Грубый мужской голос крикнул: «Дворник». Я поняла, хотя в душе еще шевелилось сомнение, и, отпустив Бетьку, с легким колебанием открыла дверь. В коридоре свет не горел, на лестнице тоже было темно, и я рассмотрела лишь неясные очертания мужской фигуры, в потрепанном пиджаке, в фуражке и с большими усами. Дальше мелькнуло другое мужское лицо. Я, может быть, на секунду только приостановилась, размышляя: «Да или нет?» – но потом отступила в сторону, пропуская мимо себя дворника, двух военных и двух простых красноармейцев.

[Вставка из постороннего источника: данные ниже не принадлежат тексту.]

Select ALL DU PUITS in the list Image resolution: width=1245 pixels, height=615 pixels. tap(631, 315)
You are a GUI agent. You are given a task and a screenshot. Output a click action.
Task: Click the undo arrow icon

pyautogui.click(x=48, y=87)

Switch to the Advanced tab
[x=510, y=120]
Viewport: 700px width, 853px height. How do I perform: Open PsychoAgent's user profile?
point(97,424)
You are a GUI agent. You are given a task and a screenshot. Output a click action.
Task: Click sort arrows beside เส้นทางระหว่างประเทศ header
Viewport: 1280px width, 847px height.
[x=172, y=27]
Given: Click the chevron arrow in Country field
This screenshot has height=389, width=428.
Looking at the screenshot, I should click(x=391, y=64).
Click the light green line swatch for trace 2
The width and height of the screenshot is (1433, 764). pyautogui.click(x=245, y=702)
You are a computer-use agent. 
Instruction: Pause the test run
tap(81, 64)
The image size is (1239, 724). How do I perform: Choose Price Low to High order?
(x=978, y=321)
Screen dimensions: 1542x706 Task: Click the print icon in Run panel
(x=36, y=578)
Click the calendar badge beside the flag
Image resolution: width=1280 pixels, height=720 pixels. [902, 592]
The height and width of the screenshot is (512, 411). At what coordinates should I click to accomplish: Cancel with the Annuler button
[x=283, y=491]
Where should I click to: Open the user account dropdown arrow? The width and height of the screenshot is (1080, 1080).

В это время в дверях комнаты показалась мама. «Кто здесь живет?» – спросил первый мужчина (русский), в новой, с иголочки шинели. «Луговская». – «А Рыбин живет?» – «Да», – мама указала на папу. После ряда формальностей этот же военный вытащил из шинели два листа бумаги, развернул их и, передавая один папе, а другой маме, проговорил: «Это вам, а это вам». «Сколько вы комнат занимаете?» – спросил он маму. «Да всю квартиру». «Значит, все комнаты ваши?» – «Вестимо, – вмешался дворник, – раз говорят, вся квартира, уж значит, вся ихняя».